** COMPITO ASSEGNATO 1 **
Trascrivi fedelmente il brano sulla ricostruzione del Friuli da "Il panorama non" a "cumulo di macerie.".

** BRANO PROPOSTO **

"""

Il Friuli terremotato dopo poco più di 10 anni tornò come era e dove era prima e la sua ricostruzione è stata un vero miracolo, frutto di oculato intervento dello Stato e della Regione, di determinazione delle genti del luogo, di sacrificio, di capacità organizzativa e imprenditoriale, di collaborazione tra enti pubblici, privati e di volontariato.
Ancora oggi, dopo 40 anni si ripete che la ricostruzione fu un miracolo, il “modello Friuli” continua a fare scuola. Hanno contribuito nella corsa di solidarietà anche Paesi esteri: Austria, Canada, Francia, Germania Occidentale, Olanda, Svizzera, USA.
Determinante fu l’apporto dei militari dell’Esercito, della Marina e dell’Aeronautica, ed anche della CRI, delle associazioni cattoliche (Diocesi, Caritas) fino ai movimenti spontanei di volontari.

SOCCORSO DELLE FERROVIE ITALIANE ALLE POPOLAZIONI TERREMOTATE

Anche le Ferrovie dello Stato donarono il loro contributo, come hanno sempre fatto in occasione di eventi difficili per la comunità nazionale e per le popolazioni. Lo avevano già fatto ad esempio in precedenti emergenze causate da eventi naturali, come nel sisma del 1968 nel Belice.
Ma come si trovavano a operare in quei giorni le FFSS danneggiate anch’esse dal tremendo sisma? Pur avendo esse subito ingenti danni alle tratte ferroviarie che alle stazioni, si attivarono per dare un primo e sicuro ricovero alle popolazioni terremotate e per fornire loro merci e servizi.
Il panorama non era allegro: molte località risultavano isolate per le frane causate dal sisma, la ferrovia interrotta in più punti. A Gemona la situazione era apocalittica. La stazione ferroviaria era un cumulo di macerie.

"""

** RIGHE DI ORIGINE **
"""

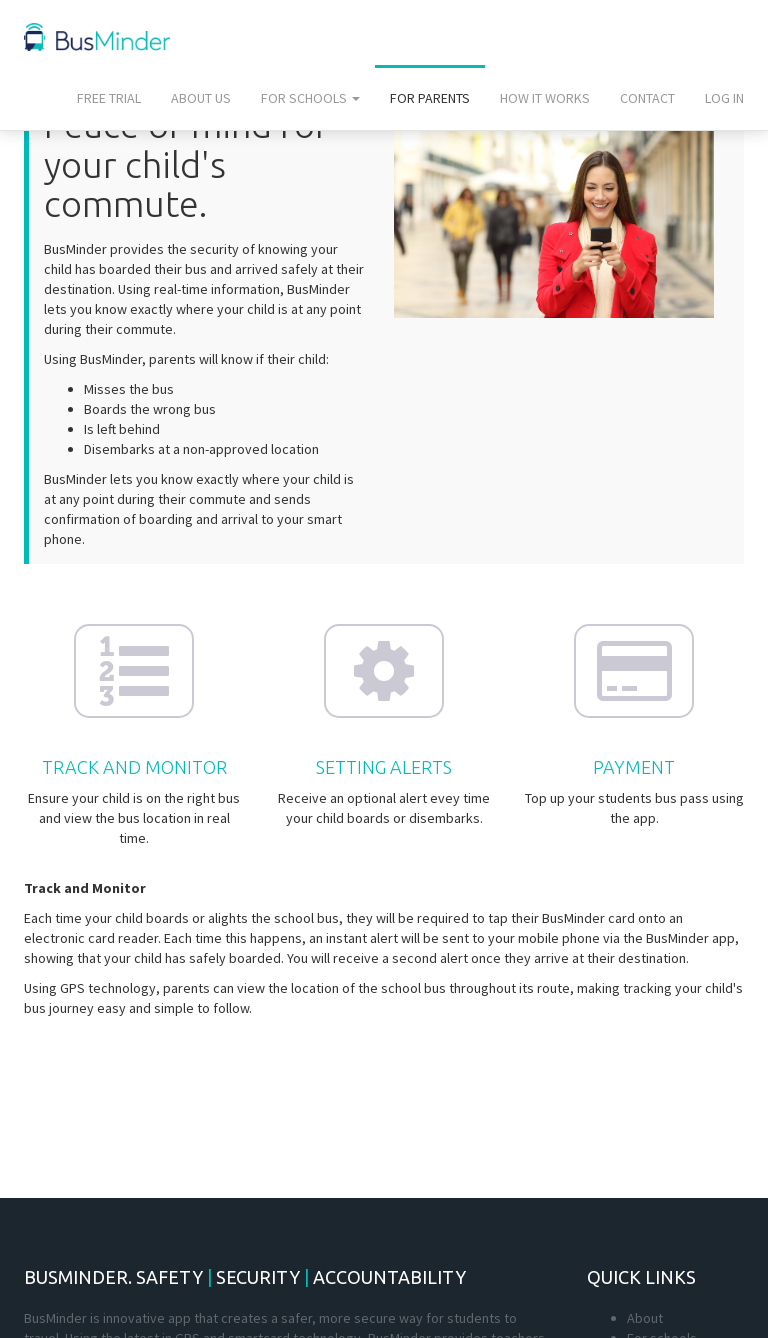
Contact (647, 98)
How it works (545, 98)
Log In (724, 98)
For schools (310, 98)
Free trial (109, 98)
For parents (430, 98)
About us (201, 98)
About (645, 1318)
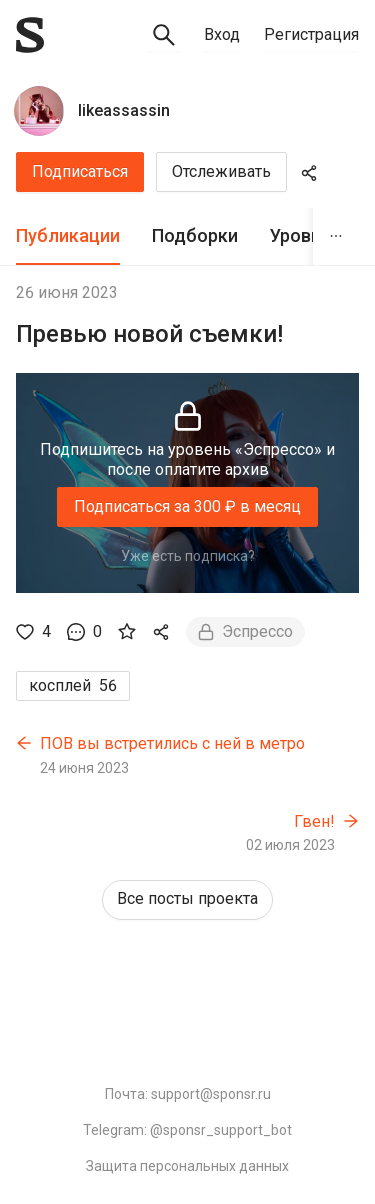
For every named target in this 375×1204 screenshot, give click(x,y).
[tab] (68, 236)
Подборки (195, 235)
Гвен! (314, 821)
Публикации (68, 235)
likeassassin (124, 110)
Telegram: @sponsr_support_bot (187, 1130)
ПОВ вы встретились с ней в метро (172, 743)
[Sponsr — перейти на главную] (30, 35)
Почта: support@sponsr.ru (188, 1094)
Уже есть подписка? (188, 556)
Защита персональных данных (187, 1166)
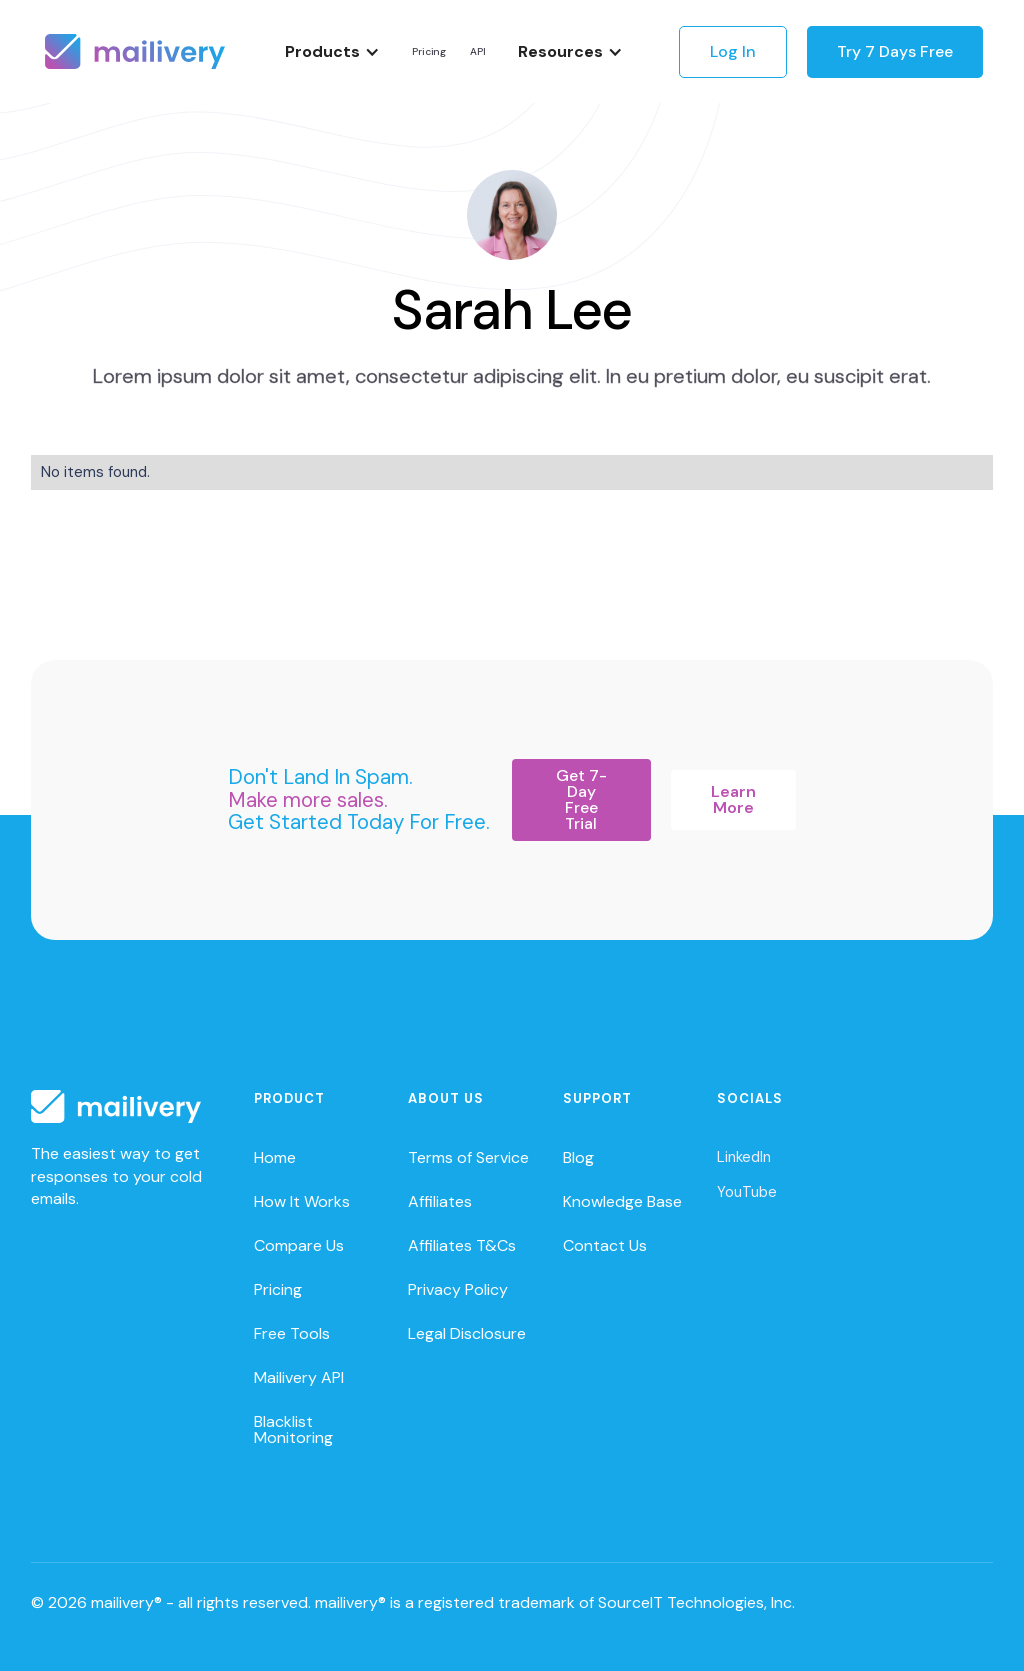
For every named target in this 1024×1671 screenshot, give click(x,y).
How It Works (302, 1201)
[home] (135, 51)
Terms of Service (468, 1157)
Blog (578, 1157)
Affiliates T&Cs (462, 1245)
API (478, 51)
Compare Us (299, 1245)
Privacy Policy (458, 1289)
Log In (733, 51)
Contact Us (605, 1245)
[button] (332, 52)
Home (275, 1157)
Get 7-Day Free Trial (581, 799)
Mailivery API (299, 1377)
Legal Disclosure (467, 1333)
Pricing (429, 51)
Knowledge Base (622, 1201)
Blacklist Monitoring (293, 1429)
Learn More (733, 799)
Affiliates (440, 1201)
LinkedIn (744, 1157)
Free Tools (292, 1333)
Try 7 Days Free (895, 51)
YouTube (747, 1192)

"""

** COMPITO ASSEGNATO 2 **
Riporta parola per parola le righe, dalla prima fino a quella con "likeassassin (124, 110)" inclusa, lasciando fuori le immagini.

** SOLUZIONE DELL'ESERCIZIO 1 **
Il panorama non era allegro: molte località risultavano isolate per le frane causate dal sisma, la ferrovia interrotta in più punti. A Gemona la situazione era apocalittica. La stazione ferroviaria era un cumulo di macerie.

** SOLUZIONE DELL'ESERCIZIO 2 **
Contact (647, 98)
How it works (545, 98)
Log In (724, 98)
For schools (310, 98)
Free trial (109, 98)
For parents (430, 98)
About us (201, 98)
About (645, 1318)
For every named target in this 375×1204 screenshot, give click(x,y).
[tab] (68, 236)
Подборки (195, 235)
Гвен! (314, 821)
Публикации (68, 235)
likeassassin (124, 110)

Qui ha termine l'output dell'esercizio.